Он сложил руки на столе и опустил на них голову, утонув в собственных волосах. Сейчас даже они - его в каком-то смысле гордость - мешали ему думать. От них пахло соленой водой. День выдался довольно теплый, и он позволил себе удовольствие искупаться, а вот дойти до бани и отмыться после этого ему было лень. Эллиот поежился. Кто бы мог подумать, что ночью станет так холодно.
«Завтра обязательно нужно будет заглянуть к Льюису, - подумал отстранено парень. - Может, заодно и ее встречу...»
Эллион никогда не звал фермершу в своих мыслях по имени. Ему казалось, что стоит произнести его - хотя бы в своей голове - как девушка тут же узнает о его чувствах и ему придется объясняться. А Эллиот был к этому не готов. Сначала закончить книгу. Сначала мечта, а потом - любовь. Но сердцу не прикажешь. Эти чувства раздирали его уже много, много дней. Впрочем, мучения эти Эллиоту даже нравились. Не каждый день влюбляешься.
- Вот бы признаться тебе уже... - пробормотал он, катая по столу карандаш длинным пальцем. - Интересно, что ты на это ответишь.
И тут его озарило. Он взял карандаш. Черные линии заструились по бумаге так легко и непринужденно, что он заулыбался от удовольствия.
«Клара, я должен тебе кое в чем признаться, - сказал Гозман. - Для меня это очень важно, потому послушай меня и не смейся, пожалуйста...
- Разумеется, я не буду смеяться, - мило улыбнулась ему Клара.
Гозман чуть не струсил, но все же сумел взять себя в руки. Он выпрямился, попытался улыбнуться как можно более непринужденно и начал осторожно:
- Знаю, мы с тобой очень мало знакомы. Все, что нас связывает - это этот поезд. Мои путешествия подошли к концу и... я не хотел бы, чтобы подошли к концу наши с тобой отношения.
Покраснев, Клара посмотрела на него с надеждой. Это ободрило мужчину, и он продолжал:
- В общем... я, кажется, влюбился в тебя, Клара. Если бы у меня было кольцо, я бы сделал тебе предложение прямо сейчас, но у меня его нет. Потому... может ты просто согласишься вернуться домой вместе со мной, и я встану перед тобой на колени как полагается там?

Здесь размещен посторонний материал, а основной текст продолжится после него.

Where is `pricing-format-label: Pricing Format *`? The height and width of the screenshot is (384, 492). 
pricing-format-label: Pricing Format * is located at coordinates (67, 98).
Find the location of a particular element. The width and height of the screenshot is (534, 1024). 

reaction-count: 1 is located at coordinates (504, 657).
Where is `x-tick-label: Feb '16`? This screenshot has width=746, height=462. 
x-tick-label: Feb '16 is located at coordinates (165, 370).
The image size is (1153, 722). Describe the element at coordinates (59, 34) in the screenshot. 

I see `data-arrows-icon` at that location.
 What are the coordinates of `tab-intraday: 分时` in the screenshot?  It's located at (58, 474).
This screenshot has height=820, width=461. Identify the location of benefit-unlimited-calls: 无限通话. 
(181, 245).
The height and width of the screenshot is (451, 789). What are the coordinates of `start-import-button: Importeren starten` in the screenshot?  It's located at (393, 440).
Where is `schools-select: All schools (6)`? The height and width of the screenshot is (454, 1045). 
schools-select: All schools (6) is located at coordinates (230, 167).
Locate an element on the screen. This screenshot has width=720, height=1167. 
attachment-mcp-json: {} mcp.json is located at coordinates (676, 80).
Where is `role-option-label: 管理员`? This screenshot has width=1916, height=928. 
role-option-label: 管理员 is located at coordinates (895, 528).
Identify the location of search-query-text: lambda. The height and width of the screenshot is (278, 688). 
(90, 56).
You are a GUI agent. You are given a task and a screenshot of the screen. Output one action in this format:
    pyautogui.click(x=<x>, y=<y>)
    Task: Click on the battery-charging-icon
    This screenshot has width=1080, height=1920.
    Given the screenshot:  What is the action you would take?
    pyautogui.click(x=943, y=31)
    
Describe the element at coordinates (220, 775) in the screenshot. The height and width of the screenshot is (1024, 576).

- О, Гозман, - девушка зажала лицо руками, покраснев от смущения.
- Что ты скажешь? - испуганно всмотревшись в лицо своей возлюбленной, спросил Гозман.
- Я... я согласна... - выдохнула она. - Боже, я согласна!
Не выдержав переполняющей его радости, Гозман обнял ее, прижал к себе и их губы соединились в самом сладком поцелуе за всю их жизнь»...
На улице занимался рассвет, когда Эллиот отложил законченную рукопись на край стола. Ноги у него затекли,. Он поднялся со своего места, потянулся, взъерошил волосы и выглянул в окно. Солнце медленно выползало из воды, окрашивая море красным. Испытывая некоторое облегчение он глянул на часы. Шесть утра.
«Наверняка она уже проснулась, - подумал он. - Может, пойти в лес, нарвать ее любимых полевых цветов и пойти сдаваться? Интересно, она примет мои чувства так же, как их приняла Клара? Нет, нужно подождать. Моя история еще не подошла к кульминации, и если поторопиться, то можно наломать дров. В конце-то концов впереди у нас еще целая жизнь».
И с этими мыслями он, зашторив окно, отправился смотреть сны о том, как признается в любви своей прекрасной возлюбленной. А где-то, на другом конце города, девушка вышла из дома, потянулась и, взявшись за лейку, принялась поливать грядки.